**Directions**
How many lines in the records below contain "will"? Reply with the number only.

**Exercise data**

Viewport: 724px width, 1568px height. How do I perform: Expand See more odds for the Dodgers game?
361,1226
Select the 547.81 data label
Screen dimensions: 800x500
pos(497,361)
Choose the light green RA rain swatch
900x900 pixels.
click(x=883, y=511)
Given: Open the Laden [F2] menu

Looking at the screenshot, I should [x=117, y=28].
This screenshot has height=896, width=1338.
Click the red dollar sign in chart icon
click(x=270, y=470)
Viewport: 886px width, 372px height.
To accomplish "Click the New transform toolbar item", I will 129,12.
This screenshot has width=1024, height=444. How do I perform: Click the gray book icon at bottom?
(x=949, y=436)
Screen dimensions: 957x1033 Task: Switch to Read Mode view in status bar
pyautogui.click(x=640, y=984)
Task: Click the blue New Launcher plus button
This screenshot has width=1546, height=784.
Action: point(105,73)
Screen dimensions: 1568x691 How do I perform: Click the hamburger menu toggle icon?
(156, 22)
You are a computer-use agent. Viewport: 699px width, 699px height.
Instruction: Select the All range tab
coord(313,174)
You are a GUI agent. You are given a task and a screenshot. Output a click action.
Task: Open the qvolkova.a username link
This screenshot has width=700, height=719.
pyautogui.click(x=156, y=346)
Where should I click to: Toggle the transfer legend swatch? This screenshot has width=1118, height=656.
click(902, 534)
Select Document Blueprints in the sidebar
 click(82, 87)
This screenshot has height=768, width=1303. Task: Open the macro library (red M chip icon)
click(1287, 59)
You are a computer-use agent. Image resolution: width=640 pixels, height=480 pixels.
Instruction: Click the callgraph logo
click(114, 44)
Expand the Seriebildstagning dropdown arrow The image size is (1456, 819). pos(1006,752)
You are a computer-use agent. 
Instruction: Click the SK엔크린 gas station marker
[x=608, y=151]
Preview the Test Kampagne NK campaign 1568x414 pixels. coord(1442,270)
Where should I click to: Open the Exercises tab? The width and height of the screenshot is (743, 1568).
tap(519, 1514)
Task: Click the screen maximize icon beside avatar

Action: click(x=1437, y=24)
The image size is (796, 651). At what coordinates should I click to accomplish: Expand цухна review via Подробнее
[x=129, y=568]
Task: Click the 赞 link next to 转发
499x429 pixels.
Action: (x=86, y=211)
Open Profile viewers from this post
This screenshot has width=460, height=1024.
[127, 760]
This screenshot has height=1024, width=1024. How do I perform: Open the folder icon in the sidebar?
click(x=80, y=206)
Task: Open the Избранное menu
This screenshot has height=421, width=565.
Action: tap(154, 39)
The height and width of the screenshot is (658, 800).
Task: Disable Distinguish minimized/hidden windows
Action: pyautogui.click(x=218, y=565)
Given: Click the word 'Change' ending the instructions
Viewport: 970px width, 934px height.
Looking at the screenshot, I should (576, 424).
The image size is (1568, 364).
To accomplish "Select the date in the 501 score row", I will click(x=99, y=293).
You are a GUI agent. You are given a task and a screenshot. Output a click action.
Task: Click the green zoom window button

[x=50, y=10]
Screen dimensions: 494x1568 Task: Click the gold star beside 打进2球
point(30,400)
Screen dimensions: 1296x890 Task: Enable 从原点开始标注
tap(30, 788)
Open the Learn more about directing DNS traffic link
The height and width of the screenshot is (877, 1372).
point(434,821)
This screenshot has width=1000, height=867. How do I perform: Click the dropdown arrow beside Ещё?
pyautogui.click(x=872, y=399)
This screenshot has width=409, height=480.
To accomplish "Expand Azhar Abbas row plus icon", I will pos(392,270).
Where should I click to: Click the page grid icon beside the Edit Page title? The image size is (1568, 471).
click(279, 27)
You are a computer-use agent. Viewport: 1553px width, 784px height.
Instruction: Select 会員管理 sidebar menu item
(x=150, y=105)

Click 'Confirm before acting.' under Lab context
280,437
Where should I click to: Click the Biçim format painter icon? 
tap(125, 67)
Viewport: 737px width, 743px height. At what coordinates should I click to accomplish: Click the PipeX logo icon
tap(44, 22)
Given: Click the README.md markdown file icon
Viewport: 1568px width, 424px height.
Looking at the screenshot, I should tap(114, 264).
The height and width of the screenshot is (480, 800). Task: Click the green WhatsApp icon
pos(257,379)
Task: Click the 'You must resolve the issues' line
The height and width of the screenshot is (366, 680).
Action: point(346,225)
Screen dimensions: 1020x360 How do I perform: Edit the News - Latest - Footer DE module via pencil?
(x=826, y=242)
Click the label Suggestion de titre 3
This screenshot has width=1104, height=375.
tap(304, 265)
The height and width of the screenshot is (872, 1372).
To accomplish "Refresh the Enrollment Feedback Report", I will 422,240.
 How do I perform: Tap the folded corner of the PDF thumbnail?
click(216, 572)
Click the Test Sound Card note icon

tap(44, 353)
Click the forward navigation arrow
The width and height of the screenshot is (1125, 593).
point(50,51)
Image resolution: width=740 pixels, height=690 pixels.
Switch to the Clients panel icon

**Answer below**
4